● **Instruction**
Copy out the data below word for word, starting at the line with "coordinates (734, 786)." and ending at the line with "find is located at coordinates (1496, 729).", both included.

Records from a data source
********

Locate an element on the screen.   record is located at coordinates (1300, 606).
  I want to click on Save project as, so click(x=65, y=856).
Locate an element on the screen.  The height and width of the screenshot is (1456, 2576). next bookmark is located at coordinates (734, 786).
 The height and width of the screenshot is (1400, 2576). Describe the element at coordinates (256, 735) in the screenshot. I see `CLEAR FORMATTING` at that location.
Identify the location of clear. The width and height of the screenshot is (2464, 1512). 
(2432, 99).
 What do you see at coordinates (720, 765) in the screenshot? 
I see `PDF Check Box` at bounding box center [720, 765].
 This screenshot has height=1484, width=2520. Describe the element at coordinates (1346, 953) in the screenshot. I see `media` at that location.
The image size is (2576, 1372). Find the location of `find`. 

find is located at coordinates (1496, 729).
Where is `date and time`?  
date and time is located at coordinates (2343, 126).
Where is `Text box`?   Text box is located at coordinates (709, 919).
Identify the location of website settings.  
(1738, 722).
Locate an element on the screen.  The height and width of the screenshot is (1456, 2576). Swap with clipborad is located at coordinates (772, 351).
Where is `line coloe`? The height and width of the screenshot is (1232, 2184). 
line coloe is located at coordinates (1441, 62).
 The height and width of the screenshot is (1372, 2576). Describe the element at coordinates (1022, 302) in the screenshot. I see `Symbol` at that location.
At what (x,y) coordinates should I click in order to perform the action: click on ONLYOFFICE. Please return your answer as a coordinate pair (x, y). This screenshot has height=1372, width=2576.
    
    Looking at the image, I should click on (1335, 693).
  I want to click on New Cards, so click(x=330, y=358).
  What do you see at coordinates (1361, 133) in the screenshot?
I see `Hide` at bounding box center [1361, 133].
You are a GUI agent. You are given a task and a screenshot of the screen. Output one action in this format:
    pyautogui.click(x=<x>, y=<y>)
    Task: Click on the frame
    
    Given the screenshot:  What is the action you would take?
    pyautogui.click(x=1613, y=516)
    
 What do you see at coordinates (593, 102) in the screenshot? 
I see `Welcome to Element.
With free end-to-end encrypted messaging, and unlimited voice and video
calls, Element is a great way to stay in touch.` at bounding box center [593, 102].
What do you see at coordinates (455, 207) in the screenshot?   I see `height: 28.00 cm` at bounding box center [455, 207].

********

● **Exercise solution**
Locate an element on the screen.  The height and width of the screenshot is (1456, 2576). next bookmark is located at coordinates (734, 786).
 The height and width of the screenshot is (1400, 2576). Describe the element at coordinates (256, 735) in the screenshot. I see `CLEAR FORMATTING` at that location.
Identify the location of clear. The width and height of the screenshot is (2464, 1512). 
(2432, 99).
 What do you see at coordinates (720, 765) in the screenshot? 
I see `PDF Check Box` at bounding box center [720, 765].
 This screenshot has height=1484, width=2520. Describe the element at coordinates (1346, 953) in the screenshot. I see `media` at that location.
The image size is (2576, 1372). Find the location of `find`. 

find is located at coordinates (1496, 729).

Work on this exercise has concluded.